Murmuration Hunt
Three rival flocks of 200 boids weave, swarm, and ambush — last color flying wins.
What this is
A twilight horizon with twinkling stars and a soft warm sun haze. Six hundred glowing triangles streak through it in three colors — red, blue, gold. Same color flocks together. Different colors fight. Wounded boids dim. Death puffs out as a spark in flock color. When one color is the only one left, a glassy banner declares the winner and a fresh round spawns. The trail buffer makes every formation look like a calligraphy stroke.
Why this is mind-blowing
Reynolds boids on their own are pretty. Reynolds boids in three rival armies with hunt-from-above bias is cinema. You'll see a flock split to flank, a swarm of one color get pinned and shredded, sudden ambushes from above, and tiny clouds of survivors regrouping for a comeback. No path-planning, no FSM — just emergent murmuration warfare.

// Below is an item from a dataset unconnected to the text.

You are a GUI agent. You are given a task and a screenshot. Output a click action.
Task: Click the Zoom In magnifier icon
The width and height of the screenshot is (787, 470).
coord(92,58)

Build a single-file HTML page that runs three rival flocks of 200 boids each
on a twilight sky. Flocks of the same color do classic Reynolds rules
(separation, alignment, cohesion). Different colors fight — flee when
outnumbered, hunt from above, deal damage in close range. Death sparks puff
out in flock color. Last color flying gets a glassy victory banner and the
round resets. Spatial hash for performance. No user input — autoplay forever.
Paste this into Claude, Cursor, or Copilot. Change one thing that matters to you.
What I learned shipping it
- SoA `Float32Array`s plus a head/next linked-list spatial hash gives you O(n) Reynolds for 600 agents in one canvas.
- Two-canvas additive blending — cache the background, fade an offscreen trail buffer with `destination-out`, composite with `lighter` — turns boids into glowing streaks for free.
- Hunt-from-above bias (a y-offset on enemy attraction) reads visually as predator behavior even though the rule is one line of math.